Otros supuestos males colaterales de esta desconexión son la
decreciente capacidad de concentración debido al creciente número de
pantallas y dispositivos que requieren interacción en un día cualquiera
de una persona promedio.
"La vida de verdad de pronto me estaba
esperando al otro lado del navegador", escribió Miller. "Aprendí a
apreciar las ideas que no se pueden resumir en la entrada de un blog,
pero que necesitan la extensión de una novela para ser expuestas con
justicia.
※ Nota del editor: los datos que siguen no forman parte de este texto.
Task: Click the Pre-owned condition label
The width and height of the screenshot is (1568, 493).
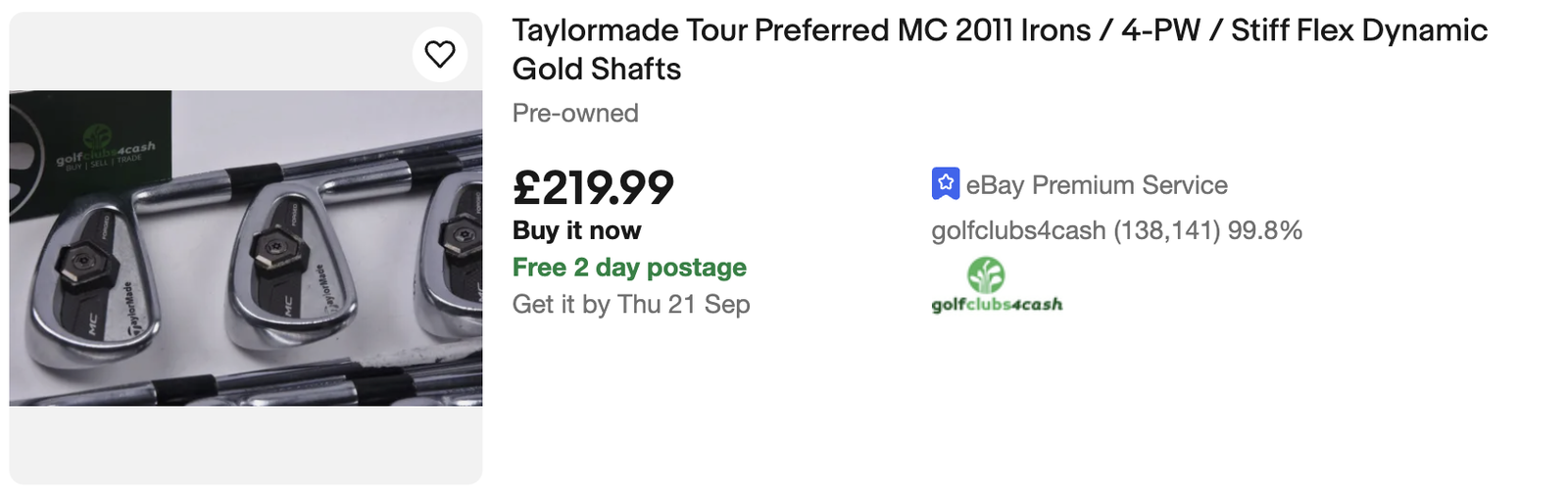Action: (x=575, y=114)
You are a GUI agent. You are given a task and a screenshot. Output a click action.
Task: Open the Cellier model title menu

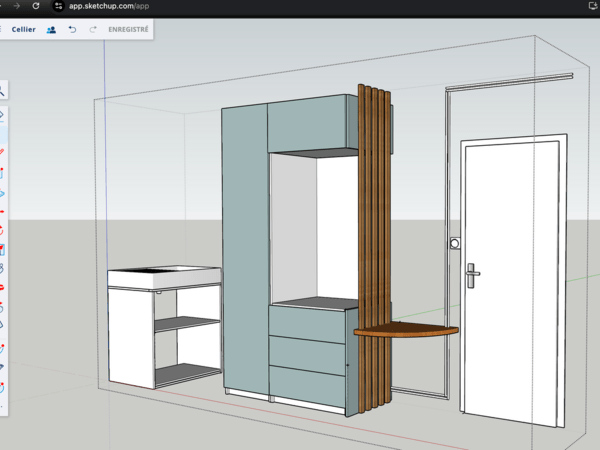coord(24,30)
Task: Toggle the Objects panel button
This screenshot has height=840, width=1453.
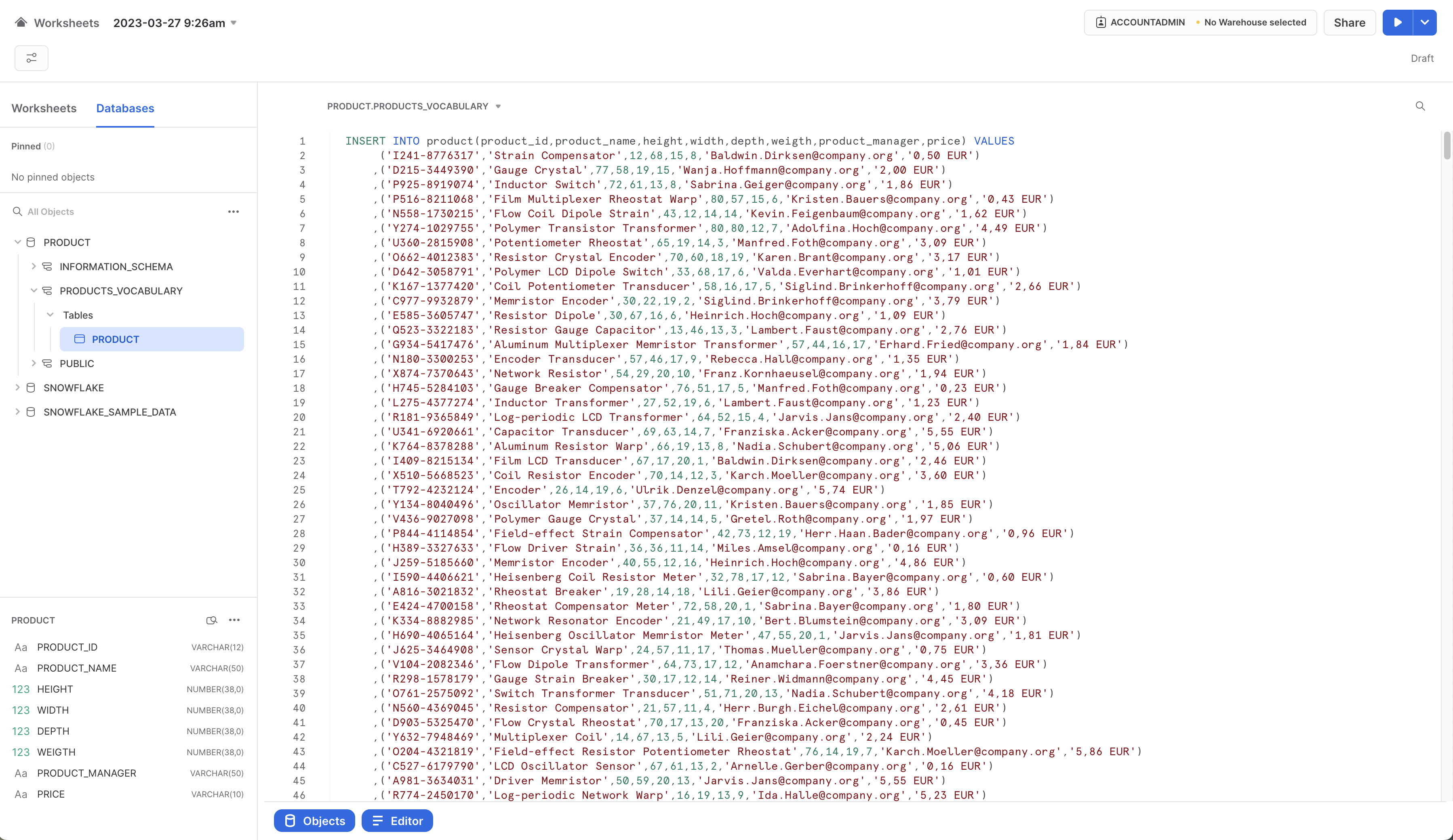Action: tap(314, 821)
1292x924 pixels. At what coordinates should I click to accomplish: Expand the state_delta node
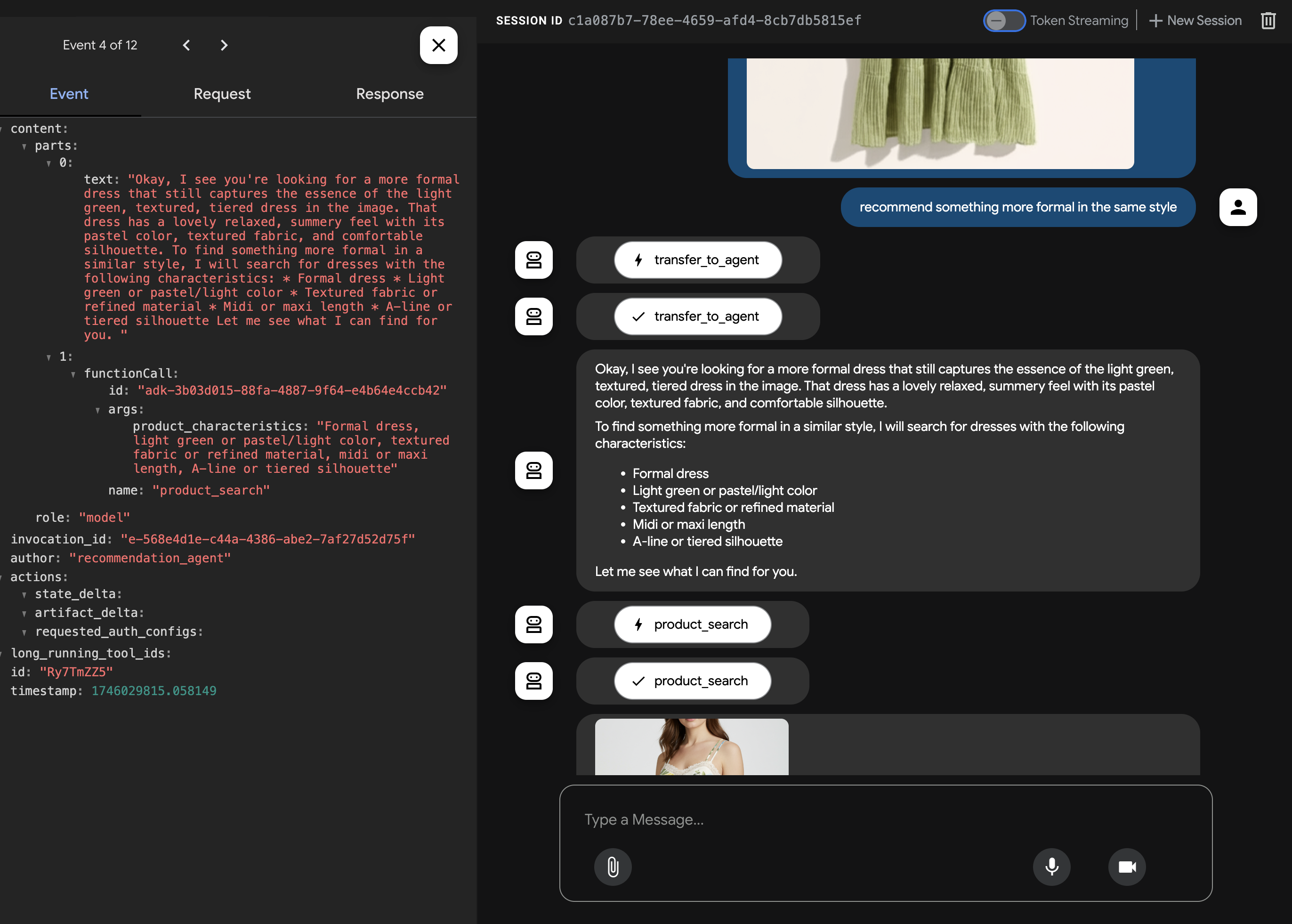(x=24, y=594)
Al salir de la cámara de ecos de la cultura de la red encontré
que mis ideas se crecían, como ramas, en varias direcciones. Me sentí
diferente, algo excéntrico, y me gustó".
Pero ese entusiasmo de
principiante, por llamarlo de alguna forma, duró poco. Al cabo de unos
meses, Miller cuenta que comenzó a sentir el peso del aburrimiento, ya
no como una fuerza que lo impulsaba a perseguir nuevos proyectos, a
leer, a salir con sus amigos, sino como una presión que terminó por
recluirlo en su apartamento para reemplazar la red por algunos
videojuegos y audiolibros, porque aquello de leer requiere de voluntad,
al igual que el resto de la vida.
La desconexión no terminó por
ser una fórmula mágica para reencontrarse con la vida porque, de cierta
forma, la vida también sucede en línea: los problemas en la red puede
que, en la mayoría de los casos al menos, sean los mismos que suceden
fuera de ella. "No tienes que pasar un año sin internet para darte
cuenta de que tu hermana tiene sentimientos". Primera lección.
Algo
obvio, pero quizá necesario. Twitter, Facebook, un blog, YouTube,
Google y demás son herramientas:
con ellas se hace algo; no hacen algo
por sí solas. En el universo digital cada navegante traza su propia
ruta.
El hombre primitivo vio la madera e hizo fuego y lanzas con ella
en vez de romperse la cabeza (aunque también hubo un poco de eso). Lo
mismo sucede con la red.
Una posible segunda mirada al experimento
de Miller es que la diferenciación entre vida real y virtual es tan
difusa que incluso podría llegar a probarse inexistente. La vida virtual
es tan real como aquella que sucede sin la mediación de un aparato.
Y
en este sentido trazar la frontera entre la conexión y la desconexión
con la vida puede ser un asunto inútil, pues menos internet, al menos a
juzgar por el ejercicio de Miller, no es garantía de acercamiento,
aunque jamás dejar de lado el navegador tampoco puede serlo.